Source material below:
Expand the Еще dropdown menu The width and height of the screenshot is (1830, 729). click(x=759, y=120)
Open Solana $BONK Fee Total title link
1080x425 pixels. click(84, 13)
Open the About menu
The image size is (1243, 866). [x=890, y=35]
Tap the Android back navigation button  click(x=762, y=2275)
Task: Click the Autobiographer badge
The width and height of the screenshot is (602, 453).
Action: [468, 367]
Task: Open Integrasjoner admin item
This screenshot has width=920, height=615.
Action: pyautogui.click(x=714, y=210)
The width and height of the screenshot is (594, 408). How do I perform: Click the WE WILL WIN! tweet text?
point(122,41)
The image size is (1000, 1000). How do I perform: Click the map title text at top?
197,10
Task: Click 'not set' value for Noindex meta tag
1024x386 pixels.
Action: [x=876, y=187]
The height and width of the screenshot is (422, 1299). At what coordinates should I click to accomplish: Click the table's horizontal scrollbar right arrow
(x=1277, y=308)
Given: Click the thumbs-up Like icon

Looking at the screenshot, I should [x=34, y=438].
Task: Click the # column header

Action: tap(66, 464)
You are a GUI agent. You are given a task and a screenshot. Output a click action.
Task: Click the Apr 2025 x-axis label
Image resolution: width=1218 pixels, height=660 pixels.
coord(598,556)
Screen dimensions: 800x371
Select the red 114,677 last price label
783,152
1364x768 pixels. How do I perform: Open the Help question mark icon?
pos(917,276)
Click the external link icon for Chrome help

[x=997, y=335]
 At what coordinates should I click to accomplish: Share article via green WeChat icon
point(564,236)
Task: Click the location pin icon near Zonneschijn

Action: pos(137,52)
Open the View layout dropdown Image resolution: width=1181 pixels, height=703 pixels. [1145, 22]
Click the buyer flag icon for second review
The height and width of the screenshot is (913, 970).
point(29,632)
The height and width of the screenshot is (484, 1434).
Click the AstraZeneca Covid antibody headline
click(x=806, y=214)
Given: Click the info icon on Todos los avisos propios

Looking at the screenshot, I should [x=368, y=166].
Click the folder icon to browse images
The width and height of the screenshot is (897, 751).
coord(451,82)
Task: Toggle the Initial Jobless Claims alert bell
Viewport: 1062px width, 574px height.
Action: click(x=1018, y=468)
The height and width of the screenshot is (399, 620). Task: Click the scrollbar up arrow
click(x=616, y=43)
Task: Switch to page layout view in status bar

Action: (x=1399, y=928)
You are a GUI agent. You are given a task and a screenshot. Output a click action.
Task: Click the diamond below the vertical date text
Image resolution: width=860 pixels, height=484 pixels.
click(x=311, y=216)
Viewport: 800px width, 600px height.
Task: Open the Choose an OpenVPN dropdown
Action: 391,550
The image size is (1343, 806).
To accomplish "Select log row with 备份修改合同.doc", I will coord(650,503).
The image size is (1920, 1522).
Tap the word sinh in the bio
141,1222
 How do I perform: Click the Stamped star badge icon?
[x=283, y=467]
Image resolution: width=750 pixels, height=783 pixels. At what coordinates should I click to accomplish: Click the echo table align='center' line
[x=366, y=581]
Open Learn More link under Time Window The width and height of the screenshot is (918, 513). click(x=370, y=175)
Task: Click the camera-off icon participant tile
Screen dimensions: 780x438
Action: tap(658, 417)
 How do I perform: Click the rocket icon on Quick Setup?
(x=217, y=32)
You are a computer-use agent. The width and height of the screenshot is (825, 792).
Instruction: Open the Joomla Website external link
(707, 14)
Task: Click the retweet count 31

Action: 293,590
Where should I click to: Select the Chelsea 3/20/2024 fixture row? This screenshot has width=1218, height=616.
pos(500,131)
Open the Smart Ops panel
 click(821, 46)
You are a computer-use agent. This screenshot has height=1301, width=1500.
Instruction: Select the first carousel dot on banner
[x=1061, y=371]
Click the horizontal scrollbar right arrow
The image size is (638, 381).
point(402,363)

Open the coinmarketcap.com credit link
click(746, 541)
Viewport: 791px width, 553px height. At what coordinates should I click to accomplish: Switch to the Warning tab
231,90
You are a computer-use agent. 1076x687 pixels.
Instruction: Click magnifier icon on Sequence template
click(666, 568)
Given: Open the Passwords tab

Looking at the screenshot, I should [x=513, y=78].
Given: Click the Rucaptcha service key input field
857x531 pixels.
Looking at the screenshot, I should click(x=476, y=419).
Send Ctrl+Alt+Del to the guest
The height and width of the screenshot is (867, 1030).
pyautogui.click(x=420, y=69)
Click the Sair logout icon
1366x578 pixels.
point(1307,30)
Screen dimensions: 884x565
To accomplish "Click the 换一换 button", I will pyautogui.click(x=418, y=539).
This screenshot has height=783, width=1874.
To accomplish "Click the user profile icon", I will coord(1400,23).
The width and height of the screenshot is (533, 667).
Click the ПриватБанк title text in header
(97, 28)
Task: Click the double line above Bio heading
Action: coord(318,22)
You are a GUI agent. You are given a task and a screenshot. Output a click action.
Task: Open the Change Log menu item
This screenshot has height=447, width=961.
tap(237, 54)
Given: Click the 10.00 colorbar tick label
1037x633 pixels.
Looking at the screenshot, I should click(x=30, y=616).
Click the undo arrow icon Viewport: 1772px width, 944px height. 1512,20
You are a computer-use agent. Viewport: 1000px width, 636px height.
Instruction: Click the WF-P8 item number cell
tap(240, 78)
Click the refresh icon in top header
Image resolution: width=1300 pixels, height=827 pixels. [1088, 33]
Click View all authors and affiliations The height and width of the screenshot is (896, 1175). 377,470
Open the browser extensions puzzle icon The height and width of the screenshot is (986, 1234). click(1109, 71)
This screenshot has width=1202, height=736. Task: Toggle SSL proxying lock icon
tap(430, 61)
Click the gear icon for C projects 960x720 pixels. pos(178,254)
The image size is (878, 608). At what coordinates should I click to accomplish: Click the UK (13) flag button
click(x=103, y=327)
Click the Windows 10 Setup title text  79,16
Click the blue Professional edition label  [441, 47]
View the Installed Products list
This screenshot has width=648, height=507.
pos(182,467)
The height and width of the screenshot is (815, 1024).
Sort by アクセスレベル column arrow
End of Source material.
Your assignment:
Lines in the listing above that contain the word "agent" must be copied; leave out the rest.

Task answer:
You are a GUI agent. You are given a task and a screenshot. Output a click action.
You are a GUI agent. You are given a task and a screenshot. Output a click action.
You are a computer-use agent. The width and height of the screenshot is (825, 792).
You are a computer-use agent. This screenshot has height=1301, width=1500.
You are a computer-use agent. 1076x687 pixels.
You are a GUI agent. You are given a task and a screenshot. Output a click action.
You are a computer-use agent. Viewport: 1000px width, 636px height.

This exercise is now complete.